▶ Task brief
Reproduce each of the following records without any deviation.

Extracted records
╔══

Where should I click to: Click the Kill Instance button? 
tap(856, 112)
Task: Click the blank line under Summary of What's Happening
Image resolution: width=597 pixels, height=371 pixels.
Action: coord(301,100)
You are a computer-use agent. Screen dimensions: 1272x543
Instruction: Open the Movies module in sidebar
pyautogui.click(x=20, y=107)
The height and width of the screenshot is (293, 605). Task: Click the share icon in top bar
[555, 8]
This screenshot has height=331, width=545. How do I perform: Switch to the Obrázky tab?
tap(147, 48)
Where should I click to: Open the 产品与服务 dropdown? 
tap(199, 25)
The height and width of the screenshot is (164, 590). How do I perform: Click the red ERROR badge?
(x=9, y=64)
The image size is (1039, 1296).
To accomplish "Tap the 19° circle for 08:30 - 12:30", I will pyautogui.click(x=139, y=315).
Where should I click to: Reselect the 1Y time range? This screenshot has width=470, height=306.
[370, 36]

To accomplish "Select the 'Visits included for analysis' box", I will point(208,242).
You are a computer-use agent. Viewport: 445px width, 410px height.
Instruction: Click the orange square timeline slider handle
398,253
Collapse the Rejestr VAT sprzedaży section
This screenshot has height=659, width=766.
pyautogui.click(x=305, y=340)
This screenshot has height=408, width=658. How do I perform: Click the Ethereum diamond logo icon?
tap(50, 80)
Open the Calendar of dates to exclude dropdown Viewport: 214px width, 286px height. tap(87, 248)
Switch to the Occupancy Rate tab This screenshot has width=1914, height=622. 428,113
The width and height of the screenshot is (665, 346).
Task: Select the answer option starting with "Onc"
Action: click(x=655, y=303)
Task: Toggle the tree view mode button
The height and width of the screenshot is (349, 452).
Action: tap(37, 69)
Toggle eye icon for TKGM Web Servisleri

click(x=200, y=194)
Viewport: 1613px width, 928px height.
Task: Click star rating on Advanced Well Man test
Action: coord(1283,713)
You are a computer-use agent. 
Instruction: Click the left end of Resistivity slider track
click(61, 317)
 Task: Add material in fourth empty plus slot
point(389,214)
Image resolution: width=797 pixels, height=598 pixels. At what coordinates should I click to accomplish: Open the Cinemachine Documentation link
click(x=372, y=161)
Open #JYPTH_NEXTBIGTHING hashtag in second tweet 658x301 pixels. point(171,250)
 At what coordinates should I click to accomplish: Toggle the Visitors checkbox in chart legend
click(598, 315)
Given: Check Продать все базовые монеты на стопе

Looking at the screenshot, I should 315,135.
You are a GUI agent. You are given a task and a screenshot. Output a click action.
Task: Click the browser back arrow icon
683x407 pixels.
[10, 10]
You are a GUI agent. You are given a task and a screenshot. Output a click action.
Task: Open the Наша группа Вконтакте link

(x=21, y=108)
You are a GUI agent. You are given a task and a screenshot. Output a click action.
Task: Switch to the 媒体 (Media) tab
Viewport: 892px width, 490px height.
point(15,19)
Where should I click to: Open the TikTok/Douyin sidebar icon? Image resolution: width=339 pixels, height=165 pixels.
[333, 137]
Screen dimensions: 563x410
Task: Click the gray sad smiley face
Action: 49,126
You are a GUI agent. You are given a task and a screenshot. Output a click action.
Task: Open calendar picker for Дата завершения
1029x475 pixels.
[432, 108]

╚══

▶ Response to this exercise
Where should I click to: Click the Kill Instance button? 
tap(856, 112)
Task: Click the blank line under Summary of What's Happening
Image resolution: width=597 pixels, height=371 pixels.
Action: coord(301,100)
You are a computer-use agent. Screen dimensions: 1272x543
Instruction: Open the Movies module in sidebar
pyautogui.click(x=20, y=107)
The height and width of the screenshot is (293, 605). Task: Click the share icon in top bar
[555, 8]
This screenshot has height=331, width=545. How do I perform: Switch to the Obrázky tab?
tap(147, 48)
Where should I click to: Open the 产品与服务 dropdown? 
tap(199, 25)
The height and width of the screenshot is (164, 590). How do I perform: Click the red ERROR badge?
(x=9, y=64)
The image size is (1039, 1296).
To accomplish "Tap the 19° circle for 08:30 - 12:30", I will pyautogui.click(x=139, y=315).
Where should I click to: Reselect the 1Y time range? This screenshot has width=470, height=306.
[370, 36]

To accomplish "Select the 'Visits included for analysis' box", I will point(208,242).
You are a computer-use agent. Viewport: 445px width, 410px height.
Instruction: Click the orange square timeline slider handle
398,253
Collapse the Rejestr VAT sprzedaży section
This screenshot has height=659, width=766.
pyautogui.click(x=305, y=340)
This screenshot has height=408, width=658. How do I perform: Click the Ethereum diamond logo icon?
tap(50, 80)
Open the Calendar of dates to exclude dropdown Viewport: 214px width, 286px height. tap(87, 248)
Switch to the Occupancy Rate tab This screenshot has width=1914, height=622. 428,113
The width and height of the screenshot is (665, 346).
Task: Select the answer option starting with "Onc"
Action: click(x=655, y=303)
Task: Toggle the tree view mode button
The height and width of the screenshot is (349, 452).
Action: tap(37, 69)
Toggle eye icon for TKGM Web Servisleri

click(x=200, y=194)
Viewport: 1613px width, 928px height.
Task: Click star rating on Advanced Well Man test
Action: coord(1283,713)
You are a computer-use agent. 
Instruction: Click the left end of Resistivity slider track
click(61, 317)
 Task: Add material in fourth empty plus slot
point(389,214)
Image resolution: width=797 pixels, height=598 pixels. At what coordinates should I click to accomplish: Open the Cinemachine Documentation link
click(x=372, y=161)
Open #JYPTH_NEXTBIGTHING hashtag in second tweet 658x301 pixels. point(171,250)
 At what coordinates should I click to accomplish: Toggle the Visitors checkbox in chart legend
click(598, 315)
Given: Check Продать все базовые монеты на стопе

Looking at the screenshot, I should 315,135.
You are a GUI agent. You are given a task and a screenshot. Output a click action.
Task: Click the browser back arrow icon
683x407 pixels.
[10, 10]
You are a GUI agent. You are given a task and a screenshot. Output a click action.
Task: Open the Наша группа Вконтакте link

(x=21, y=108)
You are a GUI agent. You are given a task and a screenshot. Output a click action.
Task: Switch to the 媒体 (Media) tab
Viewport: 892px width, 490px height.
point(15,19)
Where should I click to: Open the TikTok/Douyin sidebar icon? Image resolution: width=339 pixels, height=165 pixels.
[333, 137]
Screen dimensions: 563x410
Task: Click the gray sad smiley face
Action: 49,126
You are a GUI agent. You are given a task and a screenshot. Output a click action.
Task: Open calendar picker for Дата завершения
1029x475 pixels.
[432, 108]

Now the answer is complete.